The fact that the defendant is zurdo, or left-handed, and that  Pilapil was not a resident  of Medina's  house, apparently explains the phrase found in the decision  of the lower court, to wit, that the  deceased was "a stranger and, besides, deaf  (sordo)"  (record, p.  4)  circumstances, however, which can have no weight in passing judgment upon the  criminal  acts,  as a  whole.  Although the evidence clearly shows that Bredejo violated  another's domicile, the private residence of Medina, where Pilapil  was enjoying the confidence and abandon one  naturally feels in the place he has chosen to rest and whither, moreover, he had gone to escape that criminal's fury,  yet the criminal law requires, in order to consider this circumstance as an aggravating one,  that  the crime  should  have been  committed in the offended party's  dwelling,  and Medina does not figure in this cause  as an offended party, nor does it in any manner appear that Medina's house was the dwelling of the offended party, Pilapil.

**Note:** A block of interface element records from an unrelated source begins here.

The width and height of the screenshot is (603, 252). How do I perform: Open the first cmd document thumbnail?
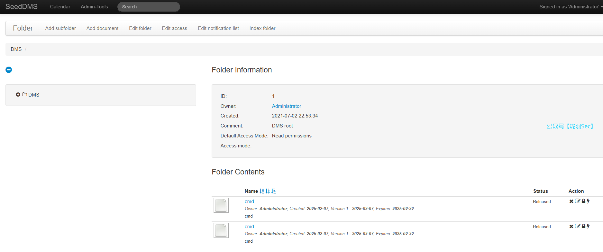pyautogui.click(x=221, y=205)
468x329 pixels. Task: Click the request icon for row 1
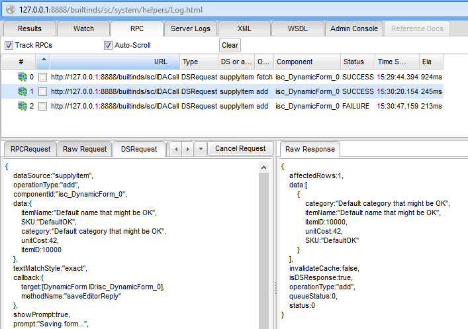22,91
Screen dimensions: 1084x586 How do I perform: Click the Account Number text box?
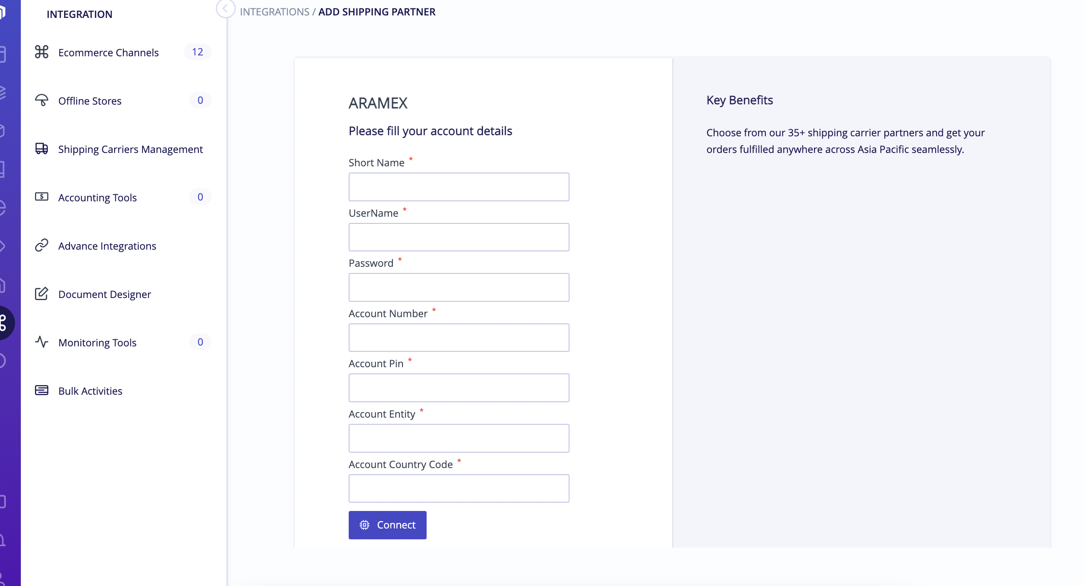point(459,338)
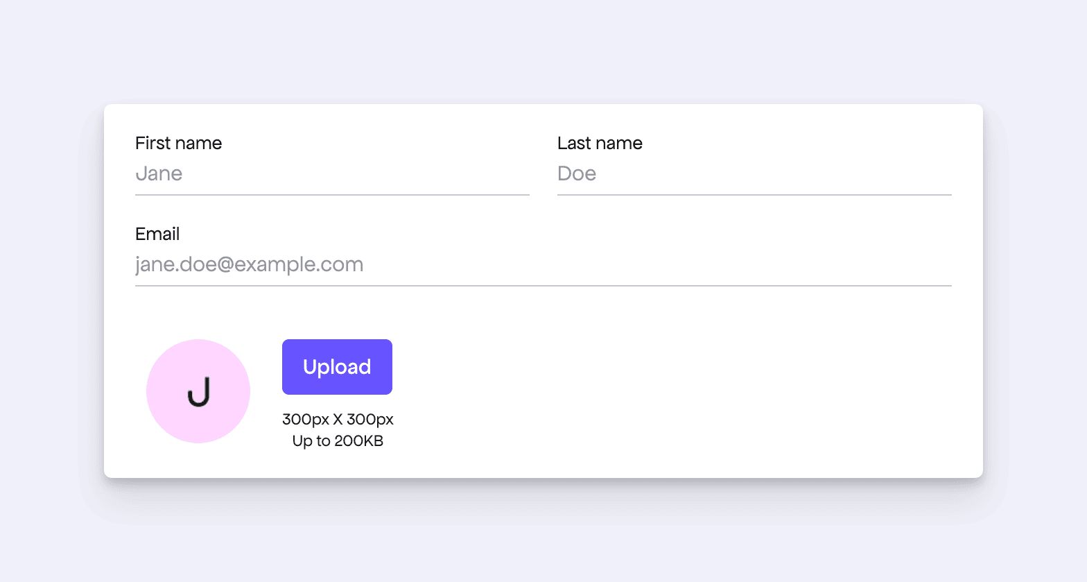This screenshot has width=1087, height=582.
Task: Click the underline below First name field
Action: pos(332,195)

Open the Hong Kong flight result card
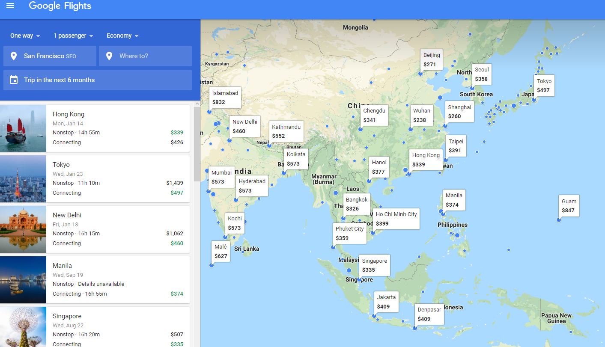click(118, 128)
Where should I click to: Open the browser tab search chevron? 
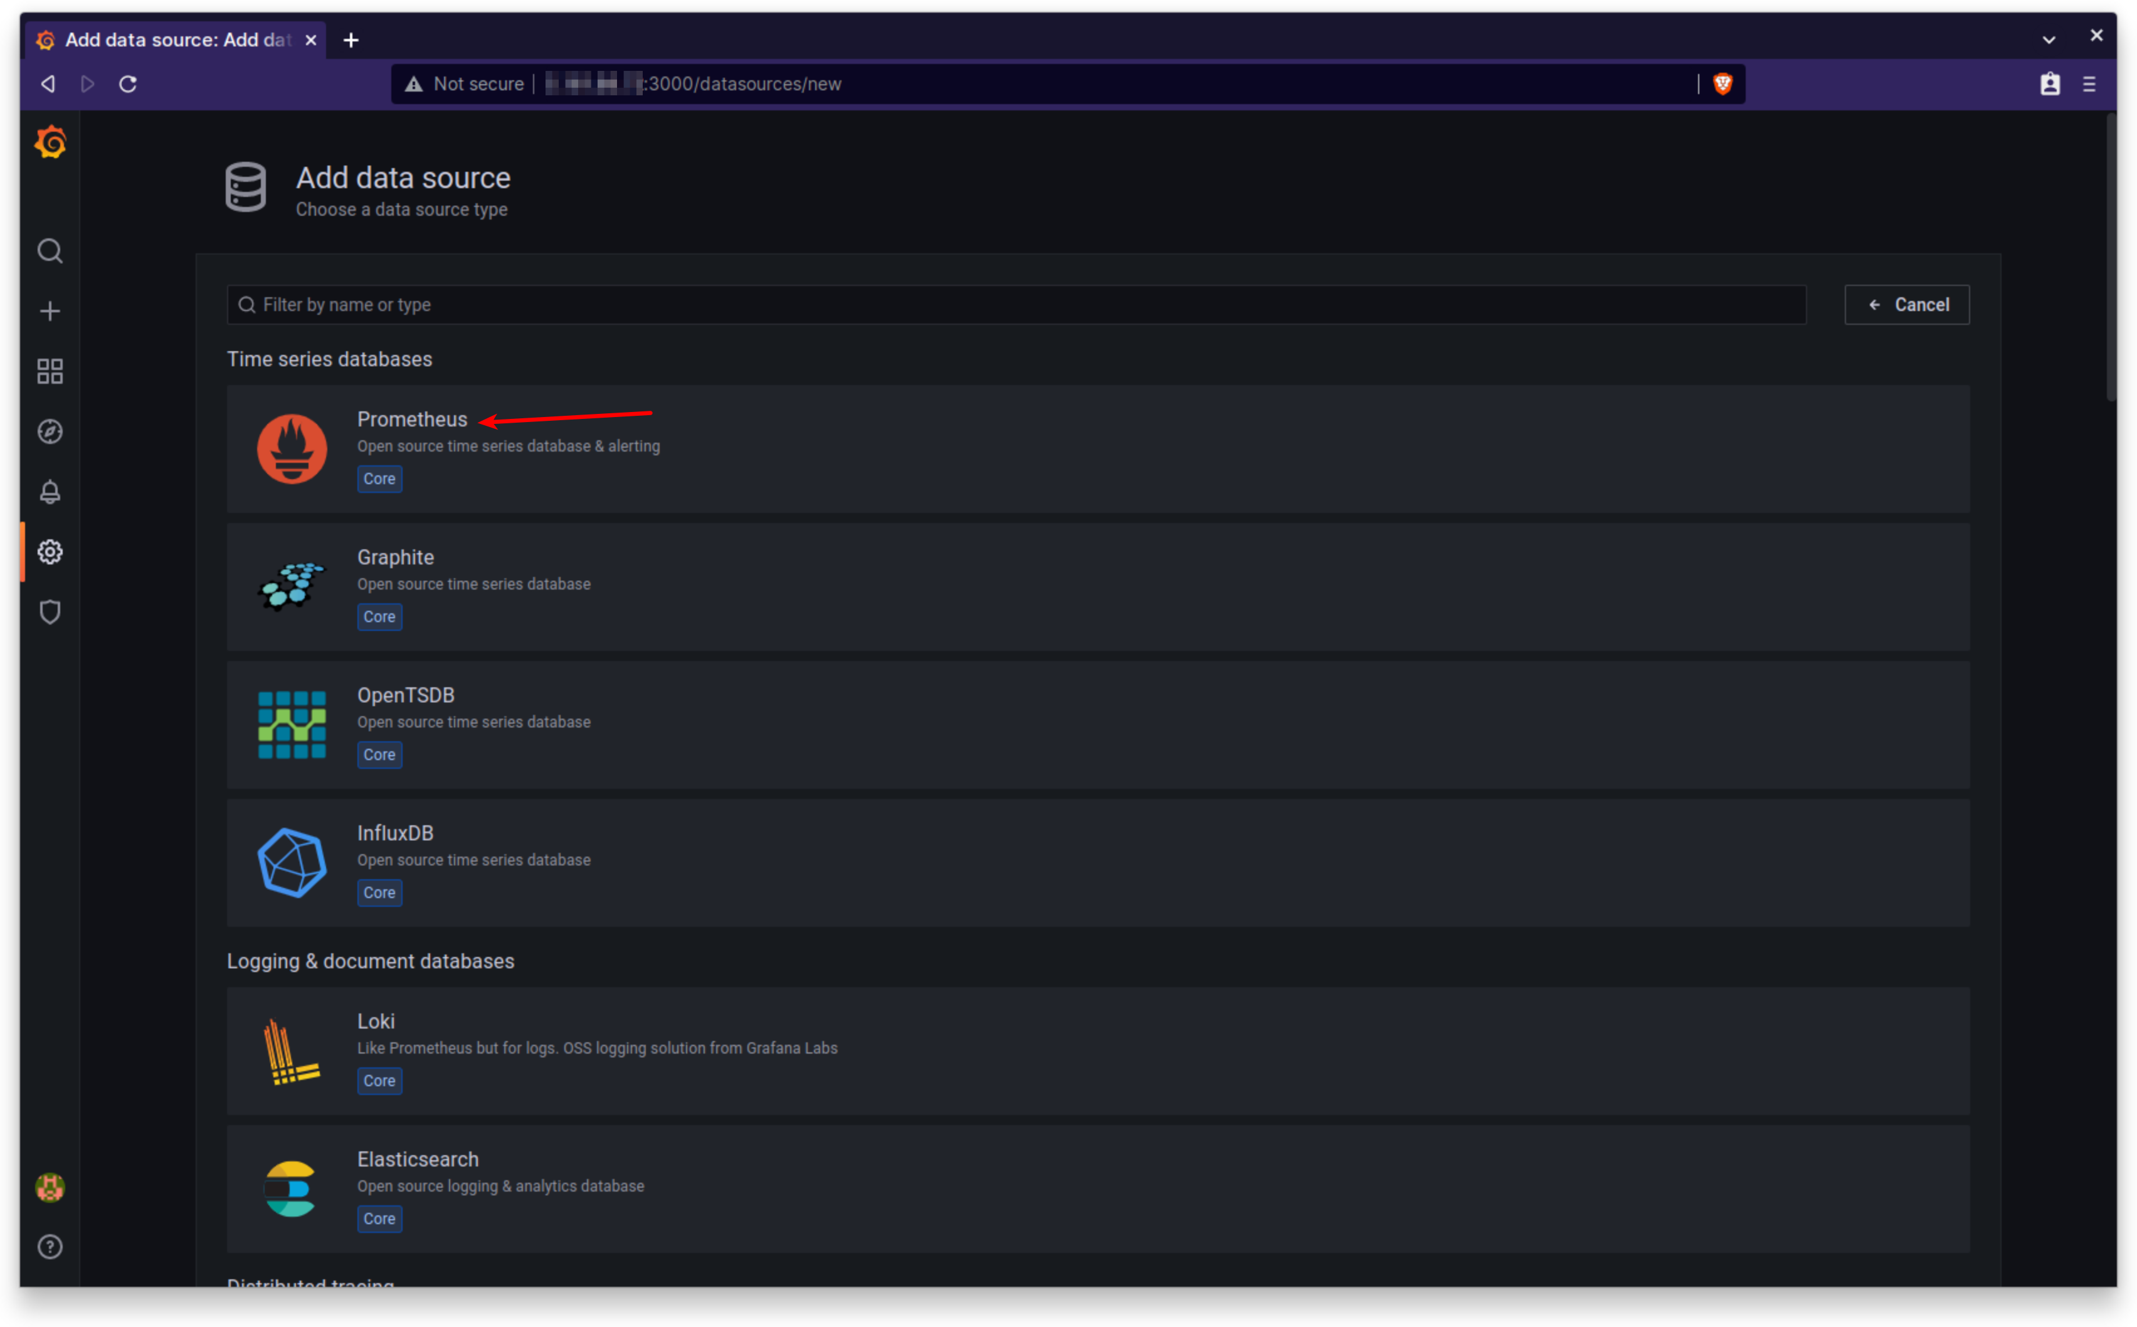[x=2048, y=39]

The crime perpetrated by  the appellant was duly  classified by the trial  judge as consummated murder, owing to the circumstance  of treachery attending its commission and in regard. to which no question has been raised.

The penalty for the crime  of murder is cadena temporal from its maximum degree to  death.  (Penal Code, art. 403, par. 2.)  As this punishment is divided  into three distinct parts, which  are  cadena temporal,  cadena perpetua, and death, each of which  form  a  separate grade  (id., art. 97), the minimum  penalty should  be imposed only when a mitigating circumstance alone  is present,  but if there concur both aggravating and mitigating circumstances they should be reasonably balanced in fixing the penalty  (id., art. 81).

In  the sentence imposed,  only one extenuating circumstance was considered in conjunction with that of article 11, to wit, non-habitual drunkenness,  together  with that of race,  the penalty  was imposed  in  its medium degree, while it should, in such a  case,  have been applied in the minimum degree.

However, in the opinion of this court, the penalty is properly applied,  for the reason that, in considering the  commission of the crime, account should have been taken of the fact of its being perpetrated at night, a circumstance which, according to the proofs, was not inherent in that of treachery; and as that aggravating circumstance should be considered separately, it is to be offset by the aforesaid extenuating one  and the penalty  must  be applied in the medium degree.

Therefore, the judgment  appealed from is affirmed,  with the costs of this instance against the appellant.

Torres, Mapa, Johnson, Carson, Moreland, and Trent, JJ.,concur.